I've tried $t=\log(x+1)$, $t=x+1$, but to no avail. I've noticed that:

$\int_0^1 \frac{\log(x+1)}{1+x^2} dx = \int_0^1\log(x+1) \arctan'(x)dx =\left. \log(x+1)\arctan(x) \right|_{x=0}^{x=1} - \int_0^1\frac{\arctan(x)}{x+1}dx$

But can't get further than this.

Any help is appreciated, thank you.

  • 0
    A [related problem](http://math.stackexchange.com/questions/188732/methods-to-evaluate-int-a-b-frac-ln-left-tx-u-right-mx/188828#188828).2013-03-12

7 Answers 7

24

Going a little round-about way. Consider, for $ s \geqslant 0$, a parametric modification of the integral at hand: $ \mathcal{I}(s) = \int_0^1 \frac{\log(1+s x)}{1+x^2} \mathrm{d} x $ The goal is to determine $\mathcal{I}(1)$. Now: $ \begin{eqnarray} \mathcal{I}(1) &=& \int_0^1 \mathcal{I}^\prime(s) \mathrm{d} s = \int_0^1 \left( \int_0^1 \frac{x}{1+s x} \frac{\mathrm{d} x}{1+x^2} \right) \mathrm{d} s \\ &=& \int_0^1 \left.\left( - \frac{1}{1+s^2} \log(1+s x) + \frac{s}{1+s^2} \arctan(x) + \frac{1}{2} \frac{\log(1+x^2)}{1+x^2} \right) \right|_{x=0}^{x=1} \mathrm{d} s \\ &=& \int_0^1 \left( \color\green{ -\frac{\log(1+s)}{1+s^2}} + \frac{1}{4} \frac{\pi s+\log(4)}{1+s^2}\right) \mathrm{d} s = - \mathcal{I}(1) + \frac{1}{4} \pi \log(2) \end{eqnarray} $ Hence $ \mathcal{I}(1) = \frac{\pi}{8} \log(2) $

  • 0
    This seems like a great solution, but I'll need to take some time to properly "digest" it (I've never seen this technique so far, and I want to make sure I properly understand what happens)2012-07-18
15

Here's a solution that uses simpler tools (or at least tools that I'm more familiar with):

$I =\int_0^1\frac{\log(1+x)}{1+x^2} dx $. We change $x$ into $x=\tan(t)$. Then $t=\arctan{x}$, $dt=\frac{1}{1+x^2}dx$, and the integral becomes:

$I = \int_0^{\frac{\pi}{4}}\log(1+\tan(t))dt$. Now $s = \frac{\pi}{4}-t$, $ds=-dt$, and the integral becomes:

$I = -\int_{\frac{\pi}{4}}^0 \log(1+\tan(\frac{\pi}{4}-s))ds = \int_0^{\frac{\pi}{4}} \log(1+\tan(\frac{\pi}{4}-s))ds$

Using $\tan(a-b) = \frac{\tan a - \tan b}{1 + \tan(a)\tan(b)}$, we have

$I = \int_0^{\frac{\pi}{4}} \log(1+\frac{1 - \tan s}{1 + \tan s}) ds = \int_0^{\frac{\pi}{4}}\log(\frac{2}{1+\tan s}) ds = \int_0^{\frac{\pi}{4}} (\log(2) - \log(1+\tan s)) ds = \int_0^{\frac{\pi}{4}}\log(2)ds - I = \frac{\pi}{4}\log(2) - I$.

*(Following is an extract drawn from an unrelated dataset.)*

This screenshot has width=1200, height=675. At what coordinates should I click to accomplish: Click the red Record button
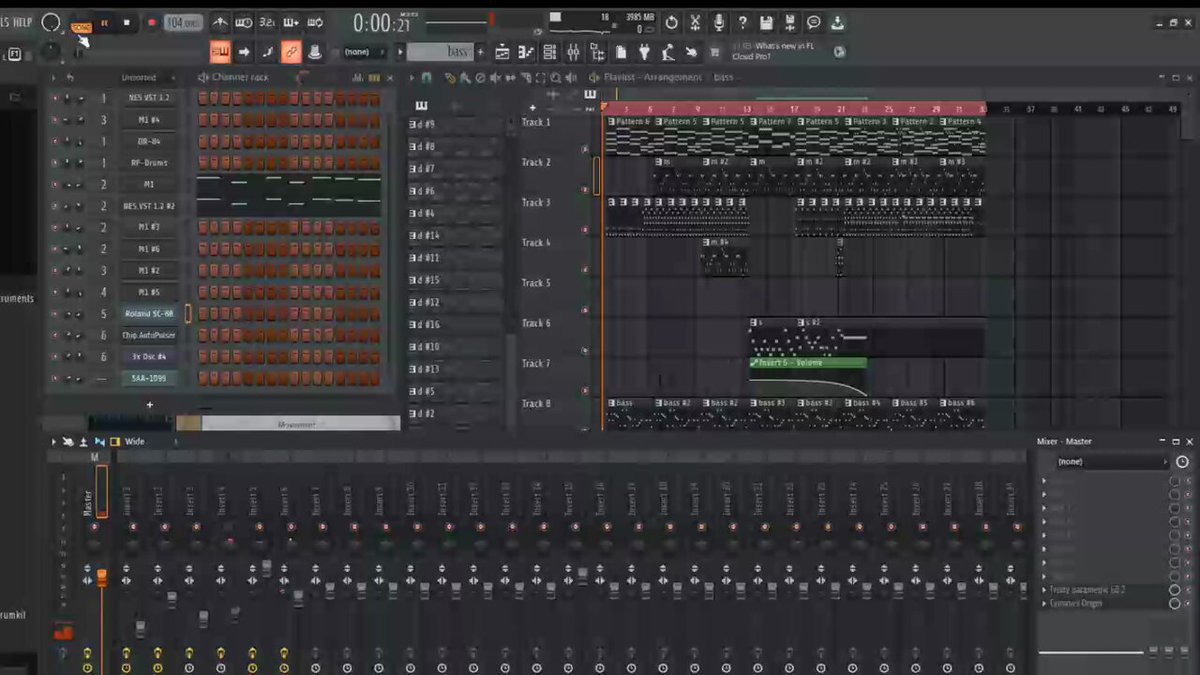[151, 22]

So $I = \frac{\pi}{4}\log(2) - I$, hence $I = \frac{\pi}{8}\log(2)$.

9

Let

$I(a)=\int_0^1 \frac{\log(1+ax)}{1+x^2}dx$

Differentiate it, to get

$I'(a)=\int_0^1 \frac{x}{(1+ax)(1+x^2)}dx$

Integrate that rational function, then integrate w.r.t. $a$ and find $I(a=1)$.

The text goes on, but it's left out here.